- _PROBLEM DESCRIPTION_
Write out, word for word, every line from the one containing "This screenshot has width=844, height=717." through the last line of the records below, both ends included.

- _INPUT MATERIAL_
========
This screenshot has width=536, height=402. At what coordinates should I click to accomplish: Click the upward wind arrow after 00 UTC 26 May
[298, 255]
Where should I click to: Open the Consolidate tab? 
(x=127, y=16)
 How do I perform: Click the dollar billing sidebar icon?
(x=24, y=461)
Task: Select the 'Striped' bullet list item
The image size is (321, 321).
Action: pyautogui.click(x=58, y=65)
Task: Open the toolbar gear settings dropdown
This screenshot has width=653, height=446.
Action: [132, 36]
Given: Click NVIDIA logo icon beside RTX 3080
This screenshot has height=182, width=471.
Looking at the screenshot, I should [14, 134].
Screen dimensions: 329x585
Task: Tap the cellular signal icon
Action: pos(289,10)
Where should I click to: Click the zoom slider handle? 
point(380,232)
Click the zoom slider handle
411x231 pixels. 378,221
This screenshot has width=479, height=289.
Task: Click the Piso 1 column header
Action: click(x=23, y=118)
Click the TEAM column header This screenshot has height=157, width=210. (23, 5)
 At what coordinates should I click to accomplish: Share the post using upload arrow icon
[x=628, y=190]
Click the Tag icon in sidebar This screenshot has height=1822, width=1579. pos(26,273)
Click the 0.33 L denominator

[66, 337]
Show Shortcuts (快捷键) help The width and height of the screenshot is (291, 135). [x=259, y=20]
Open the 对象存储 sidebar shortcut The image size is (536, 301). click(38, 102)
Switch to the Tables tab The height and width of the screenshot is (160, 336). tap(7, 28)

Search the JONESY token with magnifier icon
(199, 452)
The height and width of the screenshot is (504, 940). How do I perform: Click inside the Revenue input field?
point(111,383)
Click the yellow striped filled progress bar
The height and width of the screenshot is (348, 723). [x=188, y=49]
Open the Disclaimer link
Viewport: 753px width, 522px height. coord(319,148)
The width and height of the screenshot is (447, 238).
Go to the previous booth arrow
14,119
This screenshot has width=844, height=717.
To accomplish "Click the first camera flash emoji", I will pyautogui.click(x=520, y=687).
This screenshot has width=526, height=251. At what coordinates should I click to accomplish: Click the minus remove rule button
========
- _PROBLEM SOLUTION_
This screenshot has width=844, height=717.
To accomplish "Click the first camera flash emoji", I will pyautogui.click(x=520, y=687).
This screenshot has width=526, height=251. At what coordinates should I click to accomplish: Click the minus remove rule button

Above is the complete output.